Въ другой разъ мнѣ случилось слышать подобную штуку въ трактирѣ отъ 16–17 лѣтняго мальчика.
Въ Красномъ Яру два трактира; въ одномъ даже есть комната чистая, въ которой можно остановиться и проѣзжающему, и бильярдъ есть; а другой, тотъ же кабакъ, гдѣ, кромѣ водки, ничего нельзя получить. Такъ въ трактиръ-кабакъ я и зашелъ. Черноглазый, черноволосый красивый мальчикъ подалъ мнѣ водки.

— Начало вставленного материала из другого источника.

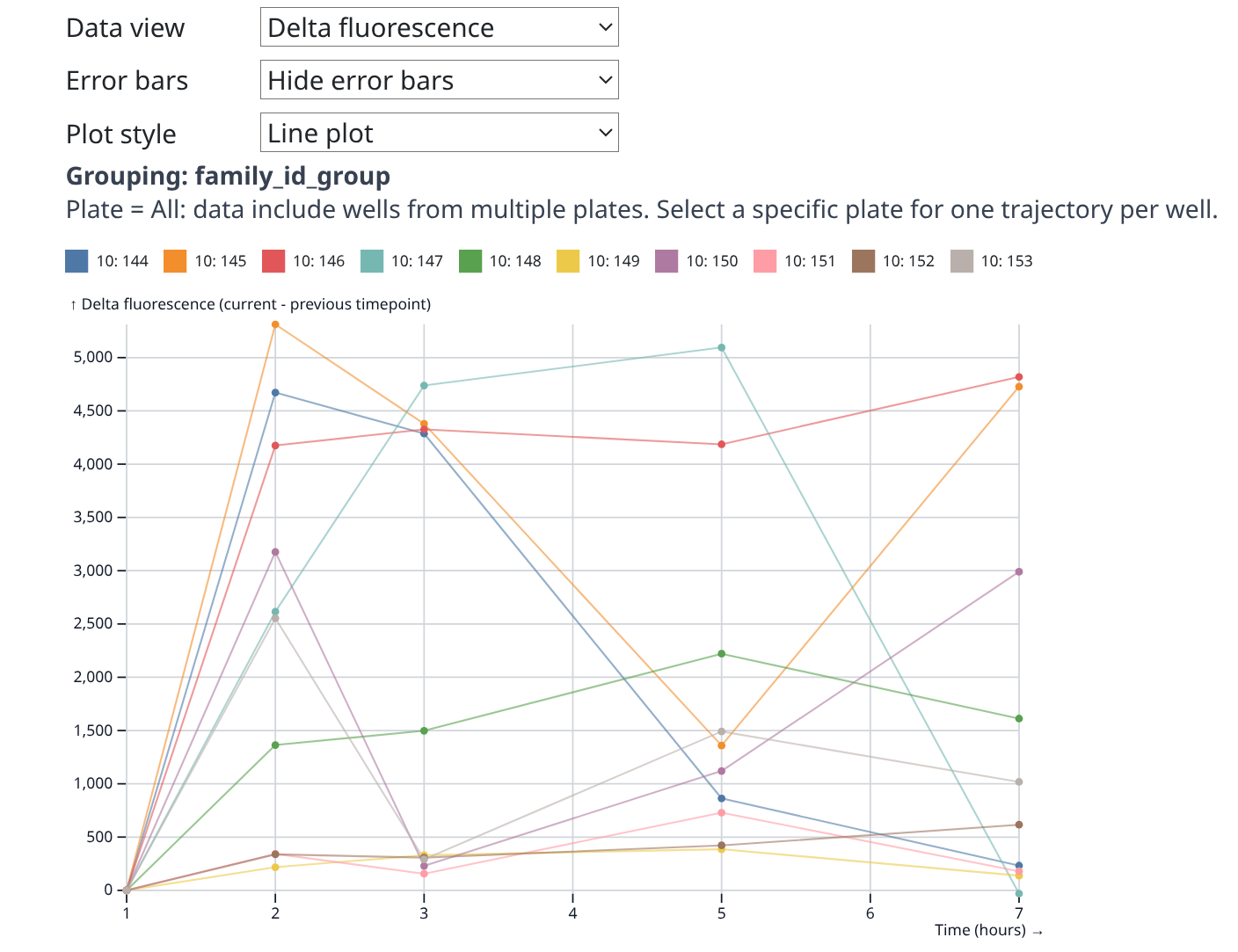Open the Error bars dropdown
The width and height of the screenshot is (1238, 952).
tap(439, 80)
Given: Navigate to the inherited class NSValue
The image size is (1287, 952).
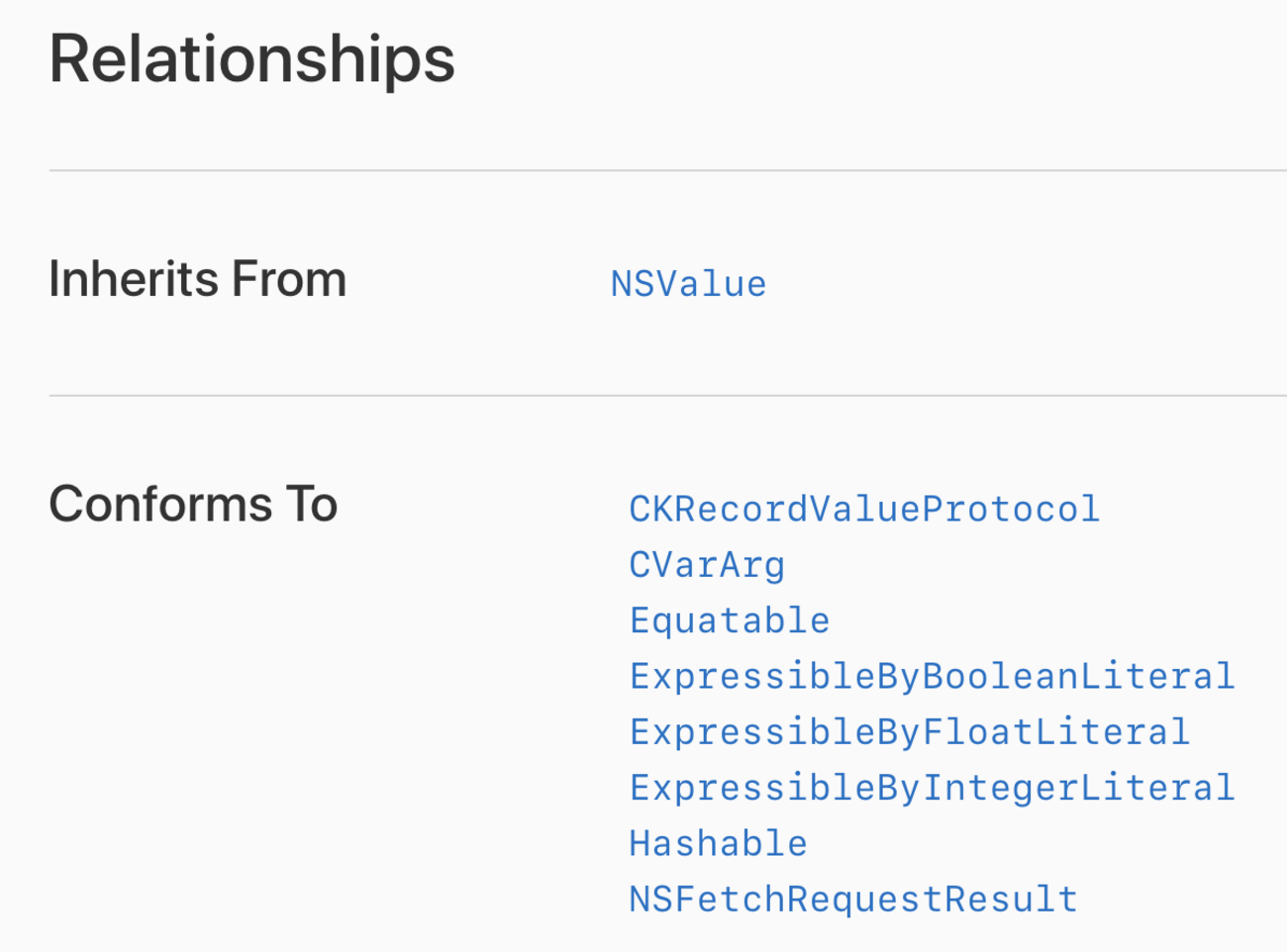Looking at the screenshot, I should click(688, 284).
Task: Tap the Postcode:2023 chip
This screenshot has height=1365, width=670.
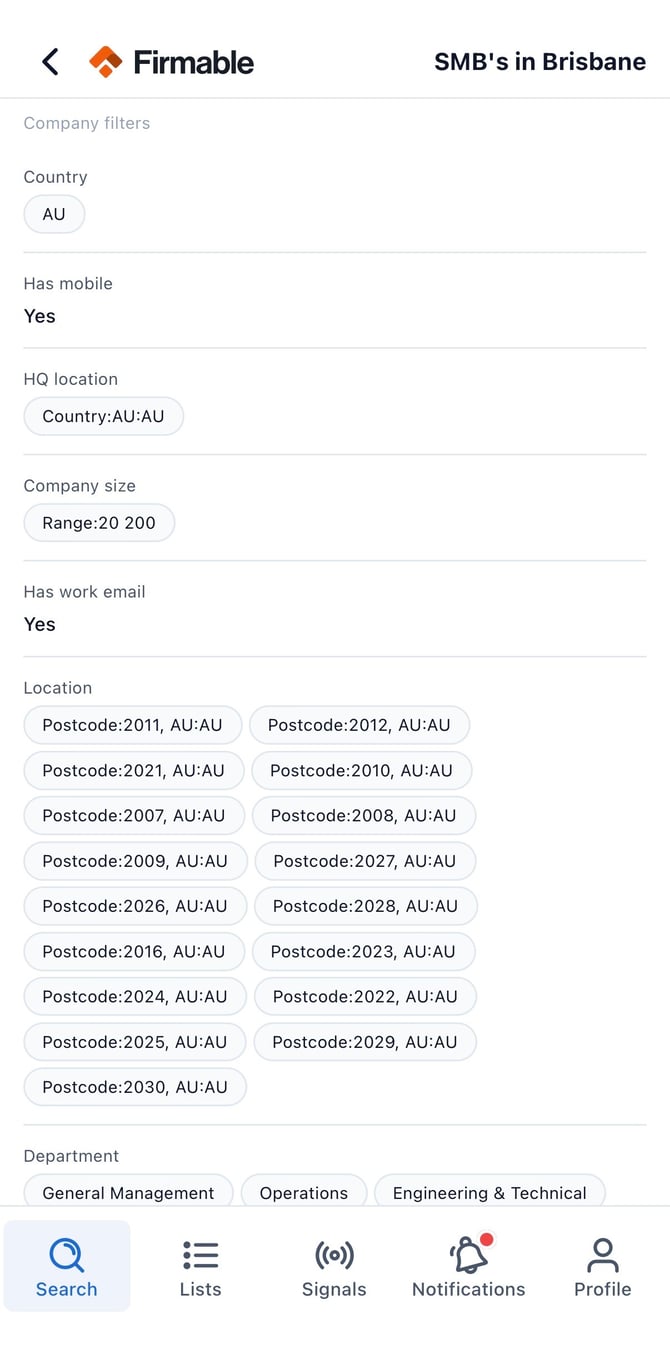Action: pyautogui.click(x=363, y=951)
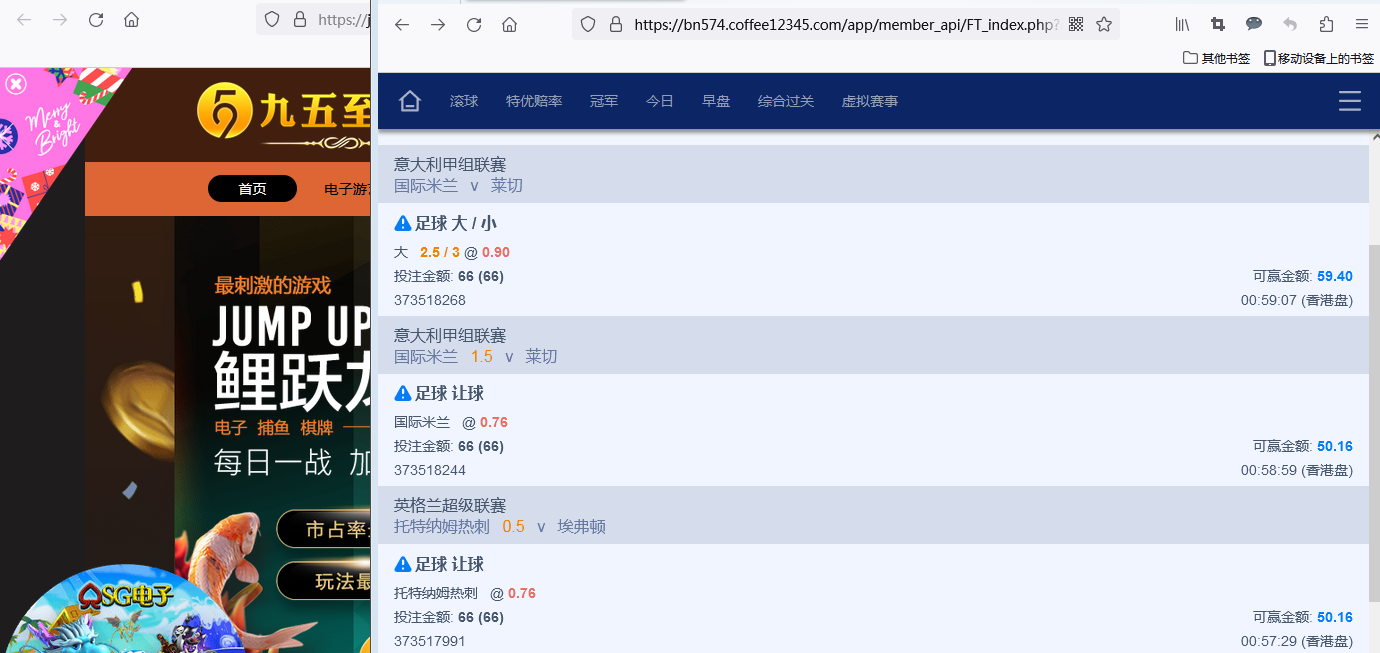Open the hamburger menu in the blue navbar
Viewport: 1380px width, 653px height.
coord(1349,101)
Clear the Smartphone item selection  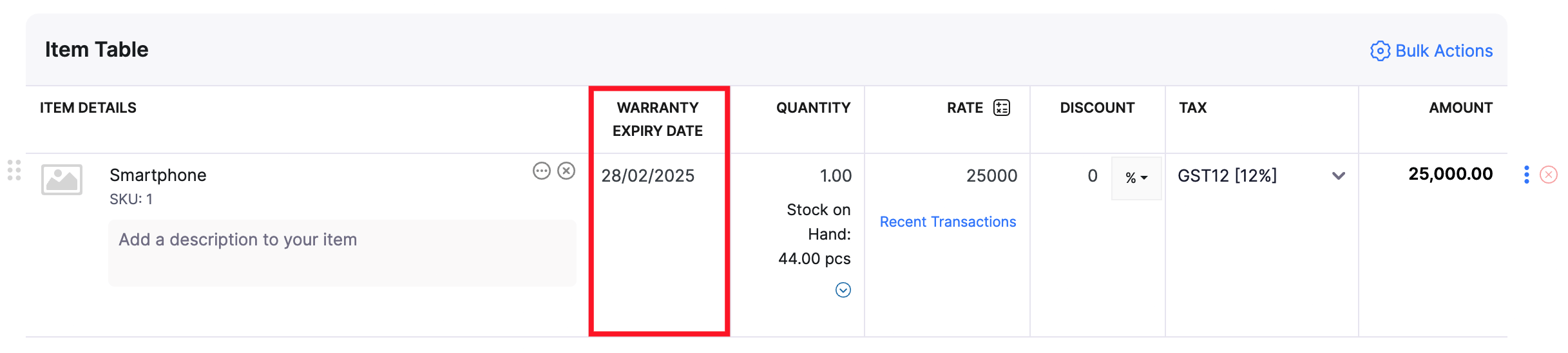click(x=566, y=171)
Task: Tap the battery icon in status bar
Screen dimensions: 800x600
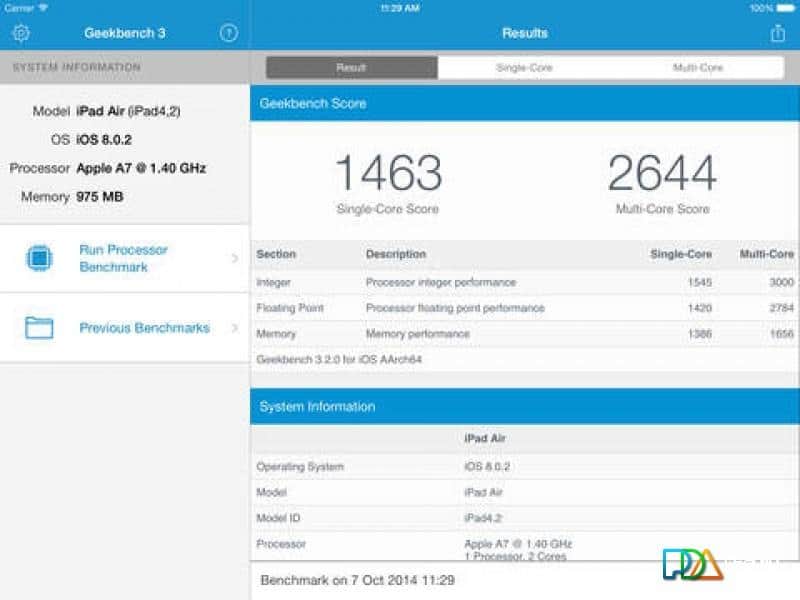Action: [x=784, y=8]
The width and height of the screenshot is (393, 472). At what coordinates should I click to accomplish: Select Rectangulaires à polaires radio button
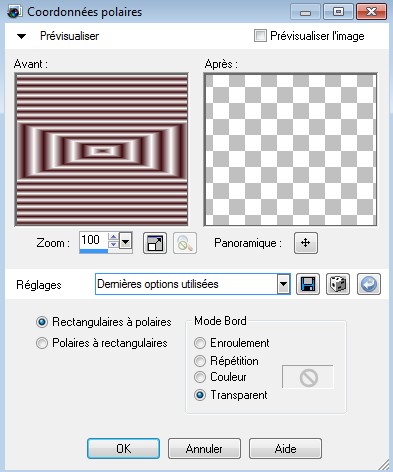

— Какой ты молодчина! сказалъ я ему.
— Наше дѣло такое.
— Ты изъ русскихъ?
— Только одна слава, что изъ русскихъ; а по настоящему, какъ есть армянинъ.
— Это какъ?
— Меня матушка съ армяниномъ прижила: какой-же я русскій?!..
— Мать тоже армянка?
— Мать, нѣтъ! та русская.
— Она замужемъ была за армяниномъ?
— Нѣтъ!.. Какое замужемъ; такъ жила!..
Желаніе ли показаться не русскими, заставило этихъ людей отказаться отъ законныхъ отцовъ, или что другое — я не знаю.